*** Material provided ***

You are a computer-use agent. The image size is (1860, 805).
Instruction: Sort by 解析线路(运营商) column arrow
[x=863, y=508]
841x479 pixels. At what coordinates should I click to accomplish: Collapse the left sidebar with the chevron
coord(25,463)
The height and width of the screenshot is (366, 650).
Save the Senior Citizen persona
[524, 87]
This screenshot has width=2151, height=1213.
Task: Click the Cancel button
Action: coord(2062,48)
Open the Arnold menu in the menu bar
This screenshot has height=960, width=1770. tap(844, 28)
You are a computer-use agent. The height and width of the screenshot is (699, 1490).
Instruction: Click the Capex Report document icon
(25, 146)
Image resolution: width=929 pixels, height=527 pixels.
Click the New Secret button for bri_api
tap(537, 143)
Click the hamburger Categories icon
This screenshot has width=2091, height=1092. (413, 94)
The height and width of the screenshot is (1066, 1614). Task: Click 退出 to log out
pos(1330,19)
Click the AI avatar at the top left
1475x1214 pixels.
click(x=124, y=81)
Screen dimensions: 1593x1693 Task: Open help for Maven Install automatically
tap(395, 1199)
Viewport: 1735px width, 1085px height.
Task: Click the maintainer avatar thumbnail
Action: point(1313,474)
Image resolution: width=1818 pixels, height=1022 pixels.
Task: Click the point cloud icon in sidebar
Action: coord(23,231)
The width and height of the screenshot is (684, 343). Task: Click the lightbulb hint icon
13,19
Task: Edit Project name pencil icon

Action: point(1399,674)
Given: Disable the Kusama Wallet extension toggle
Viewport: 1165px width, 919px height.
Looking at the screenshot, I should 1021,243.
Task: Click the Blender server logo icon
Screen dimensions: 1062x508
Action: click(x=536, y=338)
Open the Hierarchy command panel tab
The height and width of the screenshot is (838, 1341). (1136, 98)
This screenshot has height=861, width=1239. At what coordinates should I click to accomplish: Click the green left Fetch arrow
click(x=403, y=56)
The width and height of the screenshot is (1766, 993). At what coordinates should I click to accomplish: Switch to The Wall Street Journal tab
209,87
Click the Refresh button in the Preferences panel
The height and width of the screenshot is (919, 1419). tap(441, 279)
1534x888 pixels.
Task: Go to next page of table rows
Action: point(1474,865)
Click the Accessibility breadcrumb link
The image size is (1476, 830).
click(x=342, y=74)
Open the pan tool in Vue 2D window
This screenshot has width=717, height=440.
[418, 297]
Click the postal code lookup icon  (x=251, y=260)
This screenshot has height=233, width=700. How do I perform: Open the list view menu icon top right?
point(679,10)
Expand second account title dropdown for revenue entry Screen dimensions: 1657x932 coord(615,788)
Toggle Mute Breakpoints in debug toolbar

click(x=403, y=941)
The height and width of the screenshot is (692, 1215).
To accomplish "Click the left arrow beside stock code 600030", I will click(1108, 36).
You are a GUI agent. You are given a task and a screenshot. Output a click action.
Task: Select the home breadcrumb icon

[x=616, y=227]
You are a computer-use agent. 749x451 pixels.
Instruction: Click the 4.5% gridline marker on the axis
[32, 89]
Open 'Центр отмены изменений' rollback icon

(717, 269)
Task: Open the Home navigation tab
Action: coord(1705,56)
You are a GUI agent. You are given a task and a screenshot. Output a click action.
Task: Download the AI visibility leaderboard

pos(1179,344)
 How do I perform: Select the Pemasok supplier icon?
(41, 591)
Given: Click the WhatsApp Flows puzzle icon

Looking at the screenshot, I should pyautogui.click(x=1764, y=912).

*** End of Material provided ***

* Instructions to follow *
The line containing "The height and width of the screenshot is (692, 1215)." opens the range, and the last line of the entries closes it; copy that range exactly.

* Solution for this task *
The height and width of the screenshot is (692, 1215).
To accomplish "Click the left arrow beside stock code 600030", I will click(1108, 36).
You are a GUI agent. You are given a task and a screenshot. Output a click action.
Task: Select the home breadcrumb icon

[x=616, y=227]
You are a computer-use agent. 749x451 pixels.
Instruction: Click the 4.5% gridline marker on the axis
[32, 89]
Open 'Центр отмены изменений' rollback icon

(717, 269)
Task: Open the Home navigation tab
Action: coord(1705,56)
You are a GUI agent. You are given a task and a screenshot. Output a click action.
Task: Download the AI visibility leaderboard

pos(1179,344)
 How do I perform: Select the Pemasok supplier icon?
(41, 591)
Given: Click the WhatsApp Flows puzzle icon

Looking at the screenshot, I should pyautogui.click(x=1764, y=912).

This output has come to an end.